ACTION ITEM: Nothing below is to be printed except the lines between the line holding "Screen dimensions: 1024x768" and the line holding "Task: Select K2 Package and Deployment row", inclusive, each exactly as it appears.

Extracted records

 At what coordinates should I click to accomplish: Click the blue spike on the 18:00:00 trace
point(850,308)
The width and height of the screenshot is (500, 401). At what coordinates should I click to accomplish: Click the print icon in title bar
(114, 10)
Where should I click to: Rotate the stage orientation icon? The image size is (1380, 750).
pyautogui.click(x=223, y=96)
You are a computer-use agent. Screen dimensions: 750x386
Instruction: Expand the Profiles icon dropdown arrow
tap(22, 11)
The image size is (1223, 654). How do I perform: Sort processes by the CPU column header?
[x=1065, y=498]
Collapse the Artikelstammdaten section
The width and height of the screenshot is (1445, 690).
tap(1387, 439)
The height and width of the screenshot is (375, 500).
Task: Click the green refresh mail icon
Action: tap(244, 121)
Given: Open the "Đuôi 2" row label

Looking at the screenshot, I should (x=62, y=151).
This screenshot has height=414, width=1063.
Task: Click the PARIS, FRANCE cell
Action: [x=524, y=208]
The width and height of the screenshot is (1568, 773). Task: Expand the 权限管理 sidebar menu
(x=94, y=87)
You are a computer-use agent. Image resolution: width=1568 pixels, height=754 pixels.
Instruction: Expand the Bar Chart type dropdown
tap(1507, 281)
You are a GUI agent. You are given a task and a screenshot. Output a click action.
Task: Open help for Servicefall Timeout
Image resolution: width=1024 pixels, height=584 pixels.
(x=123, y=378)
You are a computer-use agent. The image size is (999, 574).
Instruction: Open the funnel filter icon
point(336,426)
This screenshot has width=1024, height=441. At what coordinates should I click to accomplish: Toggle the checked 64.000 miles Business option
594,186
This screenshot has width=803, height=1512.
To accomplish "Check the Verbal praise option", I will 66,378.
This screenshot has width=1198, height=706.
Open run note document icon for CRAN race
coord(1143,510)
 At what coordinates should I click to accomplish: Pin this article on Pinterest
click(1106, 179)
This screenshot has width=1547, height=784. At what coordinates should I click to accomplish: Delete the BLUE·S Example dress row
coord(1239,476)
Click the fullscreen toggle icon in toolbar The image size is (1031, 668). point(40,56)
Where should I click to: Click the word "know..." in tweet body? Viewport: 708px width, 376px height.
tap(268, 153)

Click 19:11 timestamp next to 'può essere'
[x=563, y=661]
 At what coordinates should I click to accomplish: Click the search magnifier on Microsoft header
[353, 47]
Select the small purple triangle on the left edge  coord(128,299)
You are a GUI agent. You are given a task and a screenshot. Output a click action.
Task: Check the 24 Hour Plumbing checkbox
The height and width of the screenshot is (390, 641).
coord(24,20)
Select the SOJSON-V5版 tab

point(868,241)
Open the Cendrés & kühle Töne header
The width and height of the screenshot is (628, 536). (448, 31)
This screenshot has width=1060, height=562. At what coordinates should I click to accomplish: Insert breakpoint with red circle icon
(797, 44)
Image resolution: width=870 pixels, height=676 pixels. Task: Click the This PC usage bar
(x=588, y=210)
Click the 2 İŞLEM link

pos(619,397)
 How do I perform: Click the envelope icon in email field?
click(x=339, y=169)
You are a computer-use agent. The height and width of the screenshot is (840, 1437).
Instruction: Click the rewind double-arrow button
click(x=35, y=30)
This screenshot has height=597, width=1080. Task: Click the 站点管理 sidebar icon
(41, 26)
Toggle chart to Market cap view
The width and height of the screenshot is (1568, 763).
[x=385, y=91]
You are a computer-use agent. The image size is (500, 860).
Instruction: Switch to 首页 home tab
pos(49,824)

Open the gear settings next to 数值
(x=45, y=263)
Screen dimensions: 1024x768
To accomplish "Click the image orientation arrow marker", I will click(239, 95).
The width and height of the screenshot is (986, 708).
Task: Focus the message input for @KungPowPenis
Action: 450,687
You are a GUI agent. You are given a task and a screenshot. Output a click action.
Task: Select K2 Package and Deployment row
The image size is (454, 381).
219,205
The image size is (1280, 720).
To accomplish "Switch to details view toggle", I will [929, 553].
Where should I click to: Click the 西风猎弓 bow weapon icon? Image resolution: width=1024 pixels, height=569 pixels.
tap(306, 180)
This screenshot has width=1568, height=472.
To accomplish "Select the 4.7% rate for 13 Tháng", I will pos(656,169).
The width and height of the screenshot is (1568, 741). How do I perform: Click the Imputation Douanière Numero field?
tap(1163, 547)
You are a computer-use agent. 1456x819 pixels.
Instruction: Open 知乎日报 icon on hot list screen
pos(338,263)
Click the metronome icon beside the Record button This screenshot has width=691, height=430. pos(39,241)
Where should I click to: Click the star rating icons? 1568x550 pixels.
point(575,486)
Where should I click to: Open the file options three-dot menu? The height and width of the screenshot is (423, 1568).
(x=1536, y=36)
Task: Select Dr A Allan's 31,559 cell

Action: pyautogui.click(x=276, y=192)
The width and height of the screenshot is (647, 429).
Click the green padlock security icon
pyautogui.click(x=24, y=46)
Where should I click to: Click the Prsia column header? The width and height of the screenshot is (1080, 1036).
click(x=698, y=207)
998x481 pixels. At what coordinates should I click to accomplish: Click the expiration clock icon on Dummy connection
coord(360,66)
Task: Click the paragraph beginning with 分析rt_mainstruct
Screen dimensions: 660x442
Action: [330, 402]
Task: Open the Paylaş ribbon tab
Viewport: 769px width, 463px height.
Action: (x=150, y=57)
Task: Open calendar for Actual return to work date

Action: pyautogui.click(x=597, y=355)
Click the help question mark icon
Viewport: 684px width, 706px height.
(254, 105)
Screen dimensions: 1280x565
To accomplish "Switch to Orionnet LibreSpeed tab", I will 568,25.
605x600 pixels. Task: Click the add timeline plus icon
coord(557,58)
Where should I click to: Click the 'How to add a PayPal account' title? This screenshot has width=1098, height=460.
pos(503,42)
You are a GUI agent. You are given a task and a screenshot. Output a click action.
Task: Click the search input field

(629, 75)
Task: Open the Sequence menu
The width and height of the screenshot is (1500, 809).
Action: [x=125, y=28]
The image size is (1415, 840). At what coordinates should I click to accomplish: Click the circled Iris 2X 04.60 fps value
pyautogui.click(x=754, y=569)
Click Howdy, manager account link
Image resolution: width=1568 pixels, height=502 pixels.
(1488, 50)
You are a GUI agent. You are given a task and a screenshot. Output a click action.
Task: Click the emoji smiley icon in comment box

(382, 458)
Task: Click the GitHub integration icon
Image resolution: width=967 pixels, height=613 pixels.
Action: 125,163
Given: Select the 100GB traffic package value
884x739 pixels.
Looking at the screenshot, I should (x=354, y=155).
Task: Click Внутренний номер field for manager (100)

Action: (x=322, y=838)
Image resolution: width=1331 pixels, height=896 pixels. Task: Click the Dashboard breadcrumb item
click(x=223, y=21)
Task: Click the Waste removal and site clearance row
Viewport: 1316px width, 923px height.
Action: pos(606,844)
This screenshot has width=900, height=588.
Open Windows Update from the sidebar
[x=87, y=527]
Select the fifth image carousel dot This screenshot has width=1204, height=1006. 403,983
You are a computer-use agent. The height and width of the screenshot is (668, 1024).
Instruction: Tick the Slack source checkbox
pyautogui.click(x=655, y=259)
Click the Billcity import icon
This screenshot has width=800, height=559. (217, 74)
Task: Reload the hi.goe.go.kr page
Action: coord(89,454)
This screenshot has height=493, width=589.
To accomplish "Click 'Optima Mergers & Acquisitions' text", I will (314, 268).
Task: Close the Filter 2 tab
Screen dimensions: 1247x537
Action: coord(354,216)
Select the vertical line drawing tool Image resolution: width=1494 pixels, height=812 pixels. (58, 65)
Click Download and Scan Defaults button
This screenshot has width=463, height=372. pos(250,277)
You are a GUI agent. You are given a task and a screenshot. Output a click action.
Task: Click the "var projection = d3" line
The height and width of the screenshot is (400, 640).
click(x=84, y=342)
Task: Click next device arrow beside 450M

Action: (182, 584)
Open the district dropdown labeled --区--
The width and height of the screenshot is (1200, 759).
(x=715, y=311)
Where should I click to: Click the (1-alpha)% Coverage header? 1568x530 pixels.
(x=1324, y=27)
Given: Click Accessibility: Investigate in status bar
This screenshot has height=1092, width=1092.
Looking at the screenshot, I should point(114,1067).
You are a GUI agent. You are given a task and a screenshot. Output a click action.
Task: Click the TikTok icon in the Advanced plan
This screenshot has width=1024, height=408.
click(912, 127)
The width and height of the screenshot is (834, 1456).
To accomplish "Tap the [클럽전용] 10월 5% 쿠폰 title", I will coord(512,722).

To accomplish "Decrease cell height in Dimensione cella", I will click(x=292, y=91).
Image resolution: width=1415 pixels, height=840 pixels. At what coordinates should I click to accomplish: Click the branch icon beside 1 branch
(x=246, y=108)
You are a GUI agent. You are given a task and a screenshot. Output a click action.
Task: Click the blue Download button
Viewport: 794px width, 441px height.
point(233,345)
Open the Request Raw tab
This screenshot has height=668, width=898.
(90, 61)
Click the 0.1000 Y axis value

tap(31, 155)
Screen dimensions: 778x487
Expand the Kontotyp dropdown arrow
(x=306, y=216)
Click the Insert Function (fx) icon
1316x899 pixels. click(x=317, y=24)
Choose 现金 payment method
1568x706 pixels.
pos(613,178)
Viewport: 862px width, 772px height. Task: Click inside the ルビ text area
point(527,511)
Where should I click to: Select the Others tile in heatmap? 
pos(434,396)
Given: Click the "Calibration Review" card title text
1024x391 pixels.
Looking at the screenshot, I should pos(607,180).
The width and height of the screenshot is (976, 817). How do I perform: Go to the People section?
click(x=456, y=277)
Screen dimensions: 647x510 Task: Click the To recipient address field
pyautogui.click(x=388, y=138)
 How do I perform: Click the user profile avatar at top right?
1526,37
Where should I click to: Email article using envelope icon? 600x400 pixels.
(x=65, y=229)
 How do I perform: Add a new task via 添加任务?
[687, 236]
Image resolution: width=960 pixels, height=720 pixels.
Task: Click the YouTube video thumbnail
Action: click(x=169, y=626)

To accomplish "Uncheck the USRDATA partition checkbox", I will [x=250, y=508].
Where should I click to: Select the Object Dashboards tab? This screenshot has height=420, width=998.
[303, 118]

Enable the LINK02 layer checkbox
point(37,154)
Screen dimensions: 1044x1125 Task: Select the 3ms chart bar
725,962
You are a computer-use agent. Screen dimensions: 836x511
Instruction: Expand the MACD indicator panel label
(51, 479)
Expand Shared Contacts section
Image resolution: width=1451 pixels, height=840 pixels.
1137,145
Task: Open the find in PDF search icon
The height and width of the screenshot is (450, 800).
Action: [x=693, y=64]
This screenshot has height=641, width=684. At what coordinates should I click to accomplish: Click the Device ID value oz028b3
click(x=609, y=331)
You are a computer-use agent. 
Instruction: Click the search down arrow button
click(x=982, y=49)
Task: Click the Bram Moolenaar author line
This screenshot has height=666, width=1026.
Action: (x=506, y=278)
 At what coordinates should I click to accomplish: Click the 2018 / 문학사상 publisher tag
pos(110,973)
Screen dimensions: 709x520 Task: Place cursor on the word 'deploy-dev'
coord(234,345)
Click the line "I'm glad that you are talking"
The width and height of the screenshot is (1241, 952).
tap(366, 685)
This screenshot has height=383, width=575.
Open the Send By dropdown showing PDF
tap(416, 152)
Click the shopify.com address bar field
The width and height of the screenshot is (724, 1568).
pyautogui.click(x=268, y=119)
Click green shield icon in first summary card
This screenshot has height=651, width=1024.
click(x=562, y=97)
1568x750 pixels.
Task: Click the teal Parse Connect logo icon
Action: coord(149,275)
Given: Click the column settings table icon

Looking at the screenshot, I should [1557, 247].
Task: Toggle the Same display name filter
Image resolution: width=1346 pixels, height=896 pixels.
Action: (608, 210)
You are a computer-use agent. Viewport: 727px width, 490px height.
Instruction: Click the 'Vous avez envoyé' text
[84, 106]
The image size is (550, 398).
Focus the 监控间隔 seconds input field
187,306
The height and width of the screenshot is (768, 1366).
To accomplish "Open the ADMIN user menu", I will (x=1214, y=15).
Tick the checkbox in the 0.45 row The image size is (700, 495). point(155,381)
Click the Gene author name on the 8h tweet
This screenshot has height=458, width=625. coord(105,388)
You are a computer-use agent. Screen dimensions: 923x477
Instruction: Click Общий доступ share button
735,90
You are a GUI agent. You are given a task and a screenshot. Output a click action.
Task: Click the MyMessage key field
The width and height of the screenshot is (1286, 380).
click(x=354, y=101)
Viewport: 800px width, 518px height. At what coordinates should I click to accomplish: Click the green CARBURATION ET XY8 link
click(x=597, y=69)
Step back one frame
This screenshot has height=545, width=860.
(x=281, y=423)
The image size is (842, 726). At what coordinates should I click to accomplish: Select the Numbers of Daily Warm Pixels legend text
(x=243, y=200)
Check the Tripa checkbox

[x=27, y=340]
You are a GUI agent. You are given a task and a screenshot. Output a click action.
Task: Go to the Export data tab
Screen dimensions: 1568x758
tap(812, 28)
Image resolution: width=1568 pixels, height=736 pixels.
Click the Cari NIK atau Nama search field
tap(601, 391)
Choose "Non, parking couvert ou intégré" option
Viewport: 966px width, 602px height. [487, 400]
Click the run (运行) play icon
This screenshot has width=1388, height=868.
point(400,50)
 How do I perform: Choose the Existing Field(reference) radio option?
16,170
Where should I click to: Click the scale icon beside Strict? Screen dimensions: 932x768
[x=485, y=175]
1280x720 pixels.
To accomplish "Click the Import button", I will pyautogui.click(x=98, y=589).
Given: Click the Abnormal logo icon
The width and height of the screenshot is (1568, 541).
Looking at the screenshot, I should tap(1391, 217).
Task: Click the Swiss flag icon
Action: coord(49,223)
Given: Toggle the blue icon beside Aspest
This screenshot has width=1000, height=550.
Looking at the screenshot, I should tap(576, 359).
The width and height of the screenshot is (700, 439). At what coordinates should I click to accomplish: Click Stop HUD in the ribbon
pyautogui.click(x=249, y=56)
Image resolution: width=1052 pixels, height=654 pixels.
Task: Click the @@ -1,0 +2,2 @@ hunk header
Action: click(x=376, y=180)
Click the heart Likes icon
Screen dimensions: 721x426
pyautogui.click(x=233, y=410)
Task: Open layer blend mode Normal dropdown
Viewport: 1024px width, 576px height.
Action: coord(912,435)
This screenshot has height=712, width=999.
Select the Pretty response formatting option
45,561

RESPONSE FOR THIS EXERCISE:
Screen dimensions: 1024x768
To accomplish "Click the image orientation arrow marker", I will click(239, 95).
The width and height of the screenshot is (986, 708).
Task: Focus the message input for @KungPowPenis
Action: 450,687
You are a GUI agent. You are given a task and a screenshot. Output a click action.
Task: Select K2 Package and Deployment row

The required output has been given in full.